> _Objective A_: Please reproduce the VA-Files notes word for word from "Insertion with VA-Files" up to and including "m (e.g. 3/32).".
> _Objective B_:
Answer these from the VA-Files notes:
(i) What determines the storage overhead?
(ii) What value does the filtering factor have under ideal conditions?
(iii) What does Ns stand for in the cost formula?
> _Objective C_: List every section heading in the VA-Files notes.

> _Selection_:
-- START --

Insertion with VA-Files
Given: a feature vector vobj for a new object.
Insertion is extremely simple.
sig = signature(vobj)
append vobj to data file
append sig to signature file
Storage overhead determined by m (e.g. 3/32).
Query with VA-Files
Given: query vector vq.
results = []; maxD = infinity;
for each sig in signature file
{
vnear = closest point to vq in region[sig]
dist = D(vnear,vq)
if (#results < k or dist < maxD)
{
dist = D(vobj,vq)
if (#results < k or dist < maxD)
{
insert (obj,dist) into results
maxD = largest dist in results
}
}
}
Cost = 2Topen + TP(Ns + fN) + TD(N + fN)
where
- Ns is number of pages in signature file
- f is filtering factor (0.0005 under ideal conditions)
Note: achieves 100% accuracy.
Why VA-Files Don't Work (for QBIC)
In the experiments reported by
[Weber and Blott]
they use uniform data distributions and achieve 0.0005 filtering.

-- END --

> _Information shown_:

-- START --

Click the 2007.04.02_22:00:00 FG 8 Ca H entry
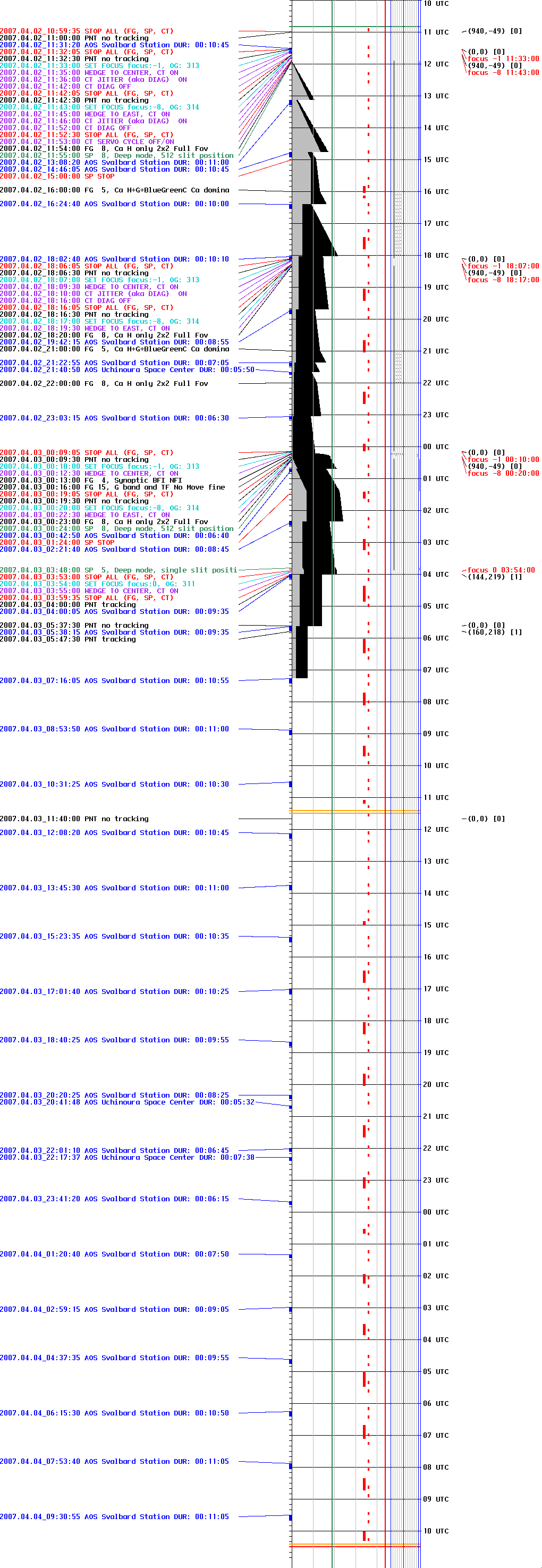Image resolution: width=542 pixels, height=1568 pixels. (x=104, y=383)
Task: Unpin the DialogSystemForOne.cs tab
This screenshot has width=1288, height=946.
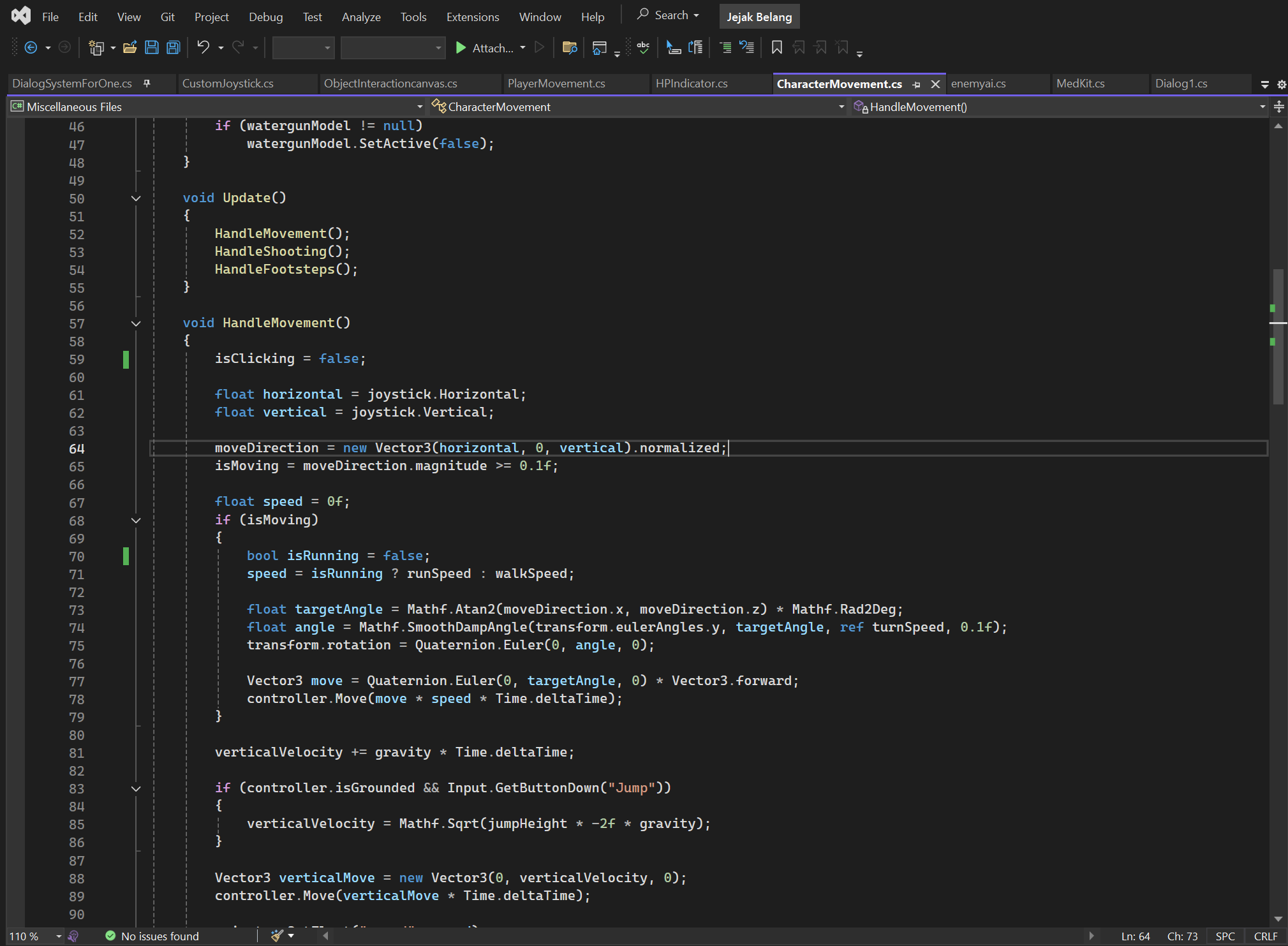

-- END --

> _Finished answer A_:
Insertion with VA-Files
Given: a feature vector vobj for a new object.
Insertion is extremely simple.
sig = signature(vobj)
append vobj to data file
append sig to signature file
Storage overhead determined by m (e.g. 3/32).

> _Finished answer B_:
(i) m (e.g. 3/32)
(ii) 0.0005
(iii) The number of pages in the signature file

> _Finished answer C_:
Insertion with VA-Files
Query with VA-Files
Why VA-Files Don't Work (for QBIC)